DISCOS
Chris Abrahams
Thrown
· 20 Mar 2006 · 08:00 ·
Chris Abrahams
Thrown
2005
Room 40


Sítios oficiais:
- Room 40
Chris Abrahams
Thrown
2005
Room 40


Sítios oficiais:
- Room 40
É compreensível que, logo à partida, Thrown se revele como um exercício catártico, um ritual cuja combustão interna ameaça antecipadamente ser de difícil extinção. Enquanto vértice dos Necks, Chris Abrahams – figura proeminente dos últimos 25 anos de música australiana à esquerda dos INXS – submetia-se a uma impar contenção tântrica e foi nessa qualidade que suspendeu o evoluir do tempo em discos como Aether e Hanging Gardens (a vertigem florestal do épico dos Cure conservada em âmbar). Thrown rompe com ideias pré-concebidas do músico. Por força de colaborações frutíferas junto de gente como Ed Kuepper (líder dos Saints) e Midnight Oil, composições em nome próprio e um invejável currículo enquanto produtor (cargo que aqui volta a assumir), Abrahams goza de uma respeitabilidade que muito facilmente lhe valeria a fama permanente se adoptasse por exercer de forma convencional a abordagem ao piano (por outras palavras, adoptando a via Michal Nyman pós-Piano). Nada por aqui indicia acomodação por parte do reputado teclista. Muito pelo contrário: a cada sintoma que se diagnostica a Thrown sucedem-se uma mão cheia de lascas sónicas de indigesta assimilação. Apetece espalmar as mãos sobre o rosto e expressar horror à medida que a ameba ganha volume.

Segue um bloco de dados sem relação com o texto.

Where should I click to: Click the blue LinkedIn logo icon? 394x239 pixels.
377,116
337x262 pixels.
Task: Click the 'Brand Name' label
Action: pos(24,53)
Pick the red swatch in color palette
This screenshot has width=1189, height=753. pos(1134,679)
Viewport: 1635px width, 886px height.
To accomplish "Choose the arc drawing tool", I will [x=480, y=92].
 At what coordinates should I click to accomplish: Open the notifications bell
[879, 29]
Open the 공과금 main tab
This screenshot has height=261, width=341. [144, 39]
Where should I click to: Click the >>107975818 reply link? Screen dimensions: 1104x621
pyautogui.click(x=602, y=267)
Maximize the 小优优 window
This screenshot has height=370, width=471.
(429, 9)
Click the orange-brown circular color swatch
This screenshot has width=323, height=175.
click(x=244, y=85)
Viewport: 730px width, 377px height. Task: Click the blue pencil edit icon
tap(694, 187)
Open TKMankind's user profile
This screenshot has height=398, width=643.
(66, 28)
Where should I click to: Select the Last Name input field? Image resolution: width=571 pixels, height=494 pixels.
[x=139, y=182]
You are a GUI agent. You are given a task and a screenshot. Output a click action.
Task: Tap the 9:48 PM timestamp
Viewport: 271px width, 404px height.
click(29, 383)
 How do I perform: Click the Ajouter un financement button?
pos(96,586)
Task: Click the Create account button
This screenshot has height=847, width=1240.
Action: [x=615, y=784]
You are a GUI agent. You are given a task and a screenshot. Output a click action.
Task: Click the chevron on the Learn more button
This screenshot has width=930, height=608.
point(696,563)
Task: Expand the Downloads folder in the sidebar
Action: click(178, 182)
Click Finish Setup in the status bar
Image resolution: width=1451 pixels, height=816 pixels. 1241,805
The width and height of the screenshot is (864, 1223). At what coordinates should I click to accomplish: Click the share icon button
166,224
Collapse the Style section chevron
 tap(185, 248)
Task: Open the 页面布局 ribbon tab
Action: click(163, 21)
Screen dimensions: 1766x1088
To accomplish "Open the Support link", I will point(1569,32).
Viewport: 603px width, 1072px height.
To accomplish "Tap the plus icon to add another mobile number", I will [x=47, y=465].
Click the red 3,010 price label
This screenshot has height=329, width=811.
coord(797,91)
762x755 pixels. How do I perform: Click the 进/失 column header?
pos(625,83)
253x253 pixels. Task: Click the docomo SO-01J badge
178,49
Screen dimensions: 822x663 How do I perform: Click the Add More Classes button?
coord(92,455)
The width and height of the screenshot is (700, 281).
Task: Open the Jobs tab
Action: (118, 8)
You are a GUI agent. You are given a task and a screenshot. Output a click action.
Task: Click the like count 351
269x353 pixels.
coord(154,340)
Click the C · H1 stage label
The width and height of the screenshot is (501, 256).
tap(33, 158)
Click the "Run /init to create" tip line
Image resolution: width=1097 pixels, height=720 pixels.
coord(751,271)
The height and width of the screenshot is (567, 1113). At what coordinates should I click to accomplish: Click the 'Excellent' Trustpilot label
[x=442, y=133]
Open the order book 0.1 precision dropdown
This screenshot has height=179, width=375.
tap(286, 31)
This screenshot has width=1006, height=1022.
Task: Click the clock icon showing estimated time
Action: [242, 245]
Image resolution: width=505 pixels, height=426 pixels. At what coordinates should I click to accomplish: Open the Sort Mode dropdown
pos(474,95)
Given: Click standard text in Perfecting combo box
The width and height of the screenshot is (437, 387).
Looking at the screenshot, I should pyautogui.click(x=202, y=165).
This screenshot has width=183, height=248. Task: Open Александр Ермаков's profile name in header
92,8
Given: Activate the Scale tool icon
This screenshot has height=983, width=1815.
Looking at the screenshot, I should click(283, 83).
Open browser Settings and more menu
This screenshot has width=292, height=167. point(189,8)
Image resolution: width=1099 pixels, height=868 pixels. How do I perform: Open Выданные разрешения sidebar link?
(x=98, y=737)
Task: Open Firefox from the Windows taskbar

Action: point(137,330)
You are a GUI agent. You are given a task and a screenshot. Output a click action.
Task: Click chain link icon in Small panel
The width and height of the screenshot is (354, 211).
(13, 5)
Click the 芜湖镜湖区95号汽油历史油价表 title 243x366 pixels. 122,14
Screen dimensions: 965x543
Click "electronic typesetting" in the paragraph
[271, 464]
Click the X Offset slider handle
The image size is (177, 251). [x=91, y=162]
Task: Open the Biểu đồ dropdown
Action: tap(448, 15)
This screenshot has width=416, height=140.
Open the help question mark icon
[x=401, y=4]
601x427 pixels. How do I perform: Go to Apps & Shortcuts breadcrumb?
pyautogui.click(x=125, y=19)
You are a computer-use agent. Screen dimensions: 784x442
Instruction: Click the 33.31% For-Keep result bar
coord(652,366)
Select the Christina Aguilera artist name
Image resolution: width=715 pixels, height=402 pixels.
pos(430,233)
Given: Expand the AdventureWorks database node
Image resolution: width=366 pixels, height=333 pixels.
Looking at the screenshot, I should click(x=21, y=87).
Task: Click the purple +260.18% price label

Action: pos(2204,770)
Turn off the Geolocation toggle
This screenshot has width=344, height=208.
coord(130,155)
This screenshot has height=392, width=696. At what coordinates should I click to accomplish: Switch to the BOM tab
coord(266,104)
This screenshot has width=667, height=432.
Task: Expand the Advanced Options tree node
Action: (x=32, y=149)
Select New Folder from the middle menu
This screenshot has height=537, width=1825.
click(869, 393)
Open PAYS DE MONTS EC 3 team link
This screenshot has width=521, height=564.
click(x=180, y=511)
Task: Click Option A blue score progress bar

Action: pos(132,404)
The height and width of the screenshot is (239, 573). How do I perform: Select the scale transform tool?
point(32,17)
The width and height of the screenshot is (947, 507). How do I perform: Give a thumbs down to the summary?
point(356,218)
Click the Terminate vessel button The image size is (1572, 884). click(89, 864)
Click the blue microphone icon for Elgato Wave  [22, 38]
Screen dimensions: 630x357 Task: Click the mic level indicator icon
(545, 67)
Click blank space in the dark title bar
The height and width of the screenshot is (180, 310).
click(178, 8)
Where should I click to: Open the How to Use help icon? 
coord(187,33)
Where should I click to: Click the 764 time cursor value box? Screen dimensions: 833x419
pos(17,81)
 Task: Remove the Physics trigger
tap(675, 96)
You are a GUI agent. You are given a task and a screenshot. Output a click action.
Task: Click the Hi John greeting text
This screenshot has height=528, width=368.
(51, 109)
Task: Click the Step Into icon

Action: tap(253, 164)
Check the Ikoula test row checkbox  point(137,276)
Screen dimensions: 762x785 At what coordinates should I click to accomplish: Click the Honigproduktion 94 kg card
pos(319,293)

Ao jeito discreto de um predador que cobre de feno o espaço onde degustará a presa, Throw acumula volume através da sobreposição visceral de instrumentos de teclas – a variedade vai do piano forte ao DX7, sintetizador digital que teve em meados de 80 o seu período áureo. A progressão é comparável à que lança o protagonista de Apocalypse Now ao encontro do coração das trevas, o comportamento assumido em tudo semelhante ao de um combatente colonial perdido numa ego trip (Vítor Norte em Monsanto) que, por nenhum motivo plausível, o obriga a adaptar as munições de que dispõe a um armamento de recurso. Até porque, combinados, nunca chegam os instrumentos à disposição de Abrahams a soar ao que deles esperamos. Antes se alternam à medida que conferem espessura à camada lodosa que Abrahams torna orgânica com o recurso a uma variedade pouco ortodoxa de teclados, passam a ocupar o espectro de uma mesma entidade fantasmagórica assim que se deixa de ser perceptível onde termina um e começa o outro.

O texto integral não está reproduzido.